*WORK REQUEST*:
Check each line of the data for "computer", then give the number of lines that have it, without any other words.

*SOURCE DATA*:
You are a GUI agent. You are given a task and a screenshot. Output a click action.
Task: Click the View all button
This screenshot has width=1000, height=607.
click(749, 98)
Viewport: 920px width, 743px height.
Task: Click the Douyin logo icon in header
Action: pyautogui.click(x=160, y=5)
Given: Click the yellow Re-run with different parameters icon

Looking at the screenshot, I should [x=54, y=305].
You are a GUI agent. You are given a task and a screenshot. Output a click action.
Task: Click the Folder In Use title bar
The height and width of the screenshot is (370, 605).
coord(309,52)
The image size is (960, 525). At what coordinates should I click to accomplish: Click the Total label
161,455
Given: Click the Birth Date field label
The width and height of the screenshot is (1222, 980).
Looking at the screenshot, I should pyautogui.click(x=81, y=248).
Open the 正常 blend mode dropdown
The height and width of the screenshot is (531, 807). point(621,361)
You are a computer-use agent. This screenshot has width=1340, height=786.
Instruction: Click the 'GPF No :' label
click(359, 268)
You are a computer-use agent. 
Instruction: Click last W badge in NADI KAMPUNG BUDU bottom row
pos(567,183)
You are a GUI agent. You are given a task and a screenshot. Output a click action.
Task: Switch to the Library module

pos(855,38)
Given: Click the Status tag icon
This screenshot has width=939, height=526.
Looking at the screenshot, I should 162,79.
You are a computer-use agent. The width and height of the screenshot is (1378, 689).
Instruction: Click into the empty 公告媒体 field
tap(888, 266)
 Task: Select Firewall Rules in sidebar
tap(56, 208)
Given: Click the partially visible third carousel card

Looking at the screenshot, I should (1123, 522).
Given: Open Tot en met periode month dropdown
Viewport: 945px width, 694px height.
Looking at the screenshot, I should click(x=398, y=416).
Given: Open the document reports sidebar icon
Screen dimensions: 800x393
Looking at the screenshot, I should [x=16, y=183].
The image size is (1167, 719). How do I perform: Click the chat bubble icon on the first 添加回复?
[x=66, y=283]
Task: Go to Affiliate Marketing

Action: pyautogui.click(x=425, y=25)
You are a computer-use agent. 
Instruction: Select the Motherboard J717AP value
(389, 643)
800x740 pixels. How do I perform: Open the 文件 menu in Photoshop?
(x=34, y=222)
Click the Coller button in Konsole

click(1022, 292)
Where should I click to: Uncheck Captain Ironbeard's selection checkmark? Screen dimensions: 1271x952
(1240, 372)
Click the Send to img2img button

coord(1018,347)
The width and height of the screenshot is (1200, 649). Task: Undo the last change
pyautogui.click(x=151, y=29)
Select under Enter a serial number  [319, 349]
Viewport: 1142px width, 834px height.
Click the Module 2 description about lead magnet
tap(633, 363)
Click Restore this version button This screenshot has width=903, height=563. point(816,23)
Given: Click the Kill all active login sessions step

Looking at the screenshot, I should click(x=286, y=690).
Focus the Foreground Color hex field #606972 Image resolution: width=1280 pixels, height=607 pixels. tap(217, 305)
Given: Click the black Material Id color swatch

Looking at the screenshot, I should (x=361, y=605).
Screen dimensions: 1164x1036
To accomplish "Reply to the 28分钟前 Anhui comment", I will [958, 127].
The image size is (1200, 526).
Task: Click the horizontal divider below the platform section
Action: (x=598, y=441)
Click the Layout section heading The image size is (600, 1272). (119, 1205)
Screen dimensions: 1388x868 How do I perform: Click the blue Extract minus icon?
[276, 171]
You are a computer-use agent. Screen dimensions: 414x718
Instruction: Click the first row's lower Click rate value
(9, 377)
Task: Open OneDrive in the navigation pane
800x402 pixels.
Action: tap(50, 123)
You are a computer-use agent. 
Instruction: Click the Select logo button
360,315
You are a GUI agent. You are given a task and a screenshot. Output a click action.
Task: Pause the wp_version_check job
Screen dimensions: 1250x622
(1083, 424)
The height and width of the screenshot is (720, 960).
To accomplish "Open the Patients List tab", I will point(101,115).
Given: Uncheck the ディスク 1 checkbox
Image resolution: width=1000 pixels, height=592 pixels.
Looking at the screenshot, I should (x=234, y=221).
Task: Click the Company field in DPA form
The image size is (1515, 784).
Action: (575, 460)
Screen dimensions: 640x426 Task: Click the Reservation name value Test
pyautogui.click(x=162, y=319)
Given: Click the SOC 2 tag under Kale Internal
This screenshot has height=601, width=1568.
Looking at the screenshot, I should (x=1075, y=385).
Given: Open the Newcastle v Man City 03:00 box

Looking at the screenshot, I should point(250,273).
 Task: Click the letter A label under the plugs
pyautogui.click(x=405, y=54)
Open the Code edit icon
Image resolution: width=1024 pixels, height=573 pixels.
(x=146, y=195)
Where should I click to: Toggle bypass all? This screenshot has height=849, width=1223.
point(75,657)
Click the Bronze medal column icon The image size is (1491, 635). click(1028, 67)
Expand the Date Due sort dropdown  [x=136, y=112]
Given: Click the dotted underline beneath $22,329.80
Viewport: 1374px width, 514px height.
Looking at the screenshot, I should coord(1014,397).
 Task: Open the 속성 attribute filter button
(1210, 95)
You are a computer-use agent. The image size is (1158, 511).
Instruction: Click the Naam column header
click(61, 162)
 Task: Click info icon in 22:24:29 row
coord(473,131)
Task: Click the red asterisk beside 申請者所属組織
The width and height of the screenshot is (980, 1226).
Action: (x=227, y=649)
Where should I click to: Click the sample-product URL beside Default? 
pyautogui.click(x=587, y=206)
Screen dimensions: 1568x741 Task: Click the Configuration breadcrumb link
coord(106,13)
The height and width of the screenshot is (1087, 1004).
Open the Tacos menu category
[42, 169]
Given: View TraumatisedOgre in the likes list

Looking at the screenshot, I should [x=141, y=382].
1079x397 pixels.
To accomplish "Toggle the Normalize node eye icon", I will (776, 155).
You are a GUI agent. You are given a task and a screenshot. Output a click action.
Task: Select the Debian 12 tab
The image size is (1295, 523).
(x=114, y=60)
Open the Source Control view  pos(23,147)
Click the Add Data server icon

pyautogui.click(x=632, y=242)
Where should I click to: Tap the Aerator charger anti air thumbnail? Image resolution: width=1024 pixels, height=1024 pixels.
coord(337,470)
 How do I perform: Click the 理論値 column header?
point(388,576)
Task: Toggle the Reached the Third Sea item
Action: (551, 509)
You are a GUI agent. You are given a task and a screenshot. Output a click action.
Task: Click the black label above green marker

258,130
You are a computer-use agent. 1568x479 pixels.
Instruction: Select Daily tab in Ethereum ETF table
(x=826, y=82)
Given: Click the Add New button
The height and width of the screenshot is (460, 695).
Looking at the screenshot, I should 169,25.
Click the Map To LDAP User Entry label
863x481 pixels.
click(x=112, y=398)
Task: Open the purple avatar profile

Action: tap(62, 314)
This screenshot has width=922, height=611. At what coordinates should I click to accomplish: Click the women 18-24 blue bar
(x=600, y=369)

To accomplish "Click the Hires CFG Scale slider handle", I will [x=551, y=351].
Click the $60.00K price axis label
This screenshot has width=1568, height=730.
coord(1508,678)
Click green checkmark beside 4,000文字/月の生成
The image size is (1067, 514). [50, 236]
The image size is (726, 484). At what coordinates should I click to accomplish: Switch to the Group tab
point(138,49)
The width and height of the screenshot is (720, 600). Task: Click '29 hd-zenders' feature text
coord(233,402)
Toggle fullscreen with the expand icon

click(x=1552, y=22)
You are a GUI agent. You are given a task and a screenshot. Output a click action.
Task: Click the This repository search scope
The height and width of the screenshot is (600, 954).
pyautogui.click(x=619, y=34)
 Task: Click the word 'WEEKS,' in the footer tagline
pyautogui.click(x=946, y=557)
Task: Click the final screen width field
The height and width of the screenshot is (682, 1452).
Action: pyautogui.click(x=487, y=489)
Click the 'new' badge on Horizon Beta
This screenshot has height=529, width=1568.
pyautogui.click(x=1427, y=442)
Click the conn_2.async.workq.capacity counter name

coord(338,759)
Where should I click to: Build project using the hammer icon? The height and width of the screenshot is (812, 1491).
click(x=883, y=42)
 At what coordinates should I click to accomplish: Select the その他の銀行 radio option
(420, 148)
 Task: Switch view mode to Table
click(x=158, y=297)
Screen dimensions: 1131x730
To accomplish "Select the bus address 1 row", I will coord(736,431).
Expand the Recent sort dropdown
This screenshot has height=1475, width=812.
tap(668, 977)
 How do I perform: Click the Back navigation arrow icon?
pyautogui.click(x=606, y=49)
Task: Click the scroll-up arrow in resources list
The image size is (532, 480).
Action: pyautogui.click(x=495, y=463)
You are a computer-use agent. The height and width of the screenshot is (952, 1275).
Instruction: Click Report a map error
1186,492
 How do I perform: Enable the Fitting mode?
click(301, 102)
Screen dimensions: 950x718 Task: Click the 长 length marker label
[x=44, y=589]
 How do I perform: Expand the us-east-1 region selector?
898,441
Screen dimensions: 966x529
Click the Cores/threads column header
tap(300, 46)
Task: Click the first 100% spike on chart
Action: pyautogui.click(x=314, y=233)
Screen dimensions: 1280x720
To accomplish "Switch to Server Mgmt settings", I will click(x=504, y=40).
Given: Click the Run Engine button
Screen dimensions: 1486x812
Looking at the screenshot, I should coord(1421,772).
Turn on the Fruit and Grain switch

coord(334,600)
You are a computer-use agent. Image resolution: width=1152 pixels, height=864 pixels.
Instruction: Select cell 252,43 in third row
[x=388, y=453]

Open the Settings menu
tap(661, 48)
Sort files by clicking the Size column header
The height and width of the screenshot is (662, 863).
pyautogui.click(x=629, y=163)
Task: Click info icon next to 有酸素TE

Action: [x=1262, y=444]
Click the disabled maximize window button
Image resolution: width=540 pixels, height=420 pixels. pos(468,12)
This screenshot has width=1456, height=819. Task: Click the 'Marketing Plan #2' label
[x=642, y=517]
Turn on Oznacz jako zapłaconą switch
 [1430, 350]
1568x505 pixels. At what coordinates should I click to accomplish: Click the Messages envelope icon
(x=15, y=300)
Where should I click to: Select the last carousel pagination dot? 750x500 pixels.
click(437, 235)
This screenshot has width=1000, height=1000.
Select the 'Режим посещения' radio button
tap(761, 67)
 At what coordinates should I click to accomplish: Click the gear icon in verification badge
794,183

*ANSWER SECTION*:
10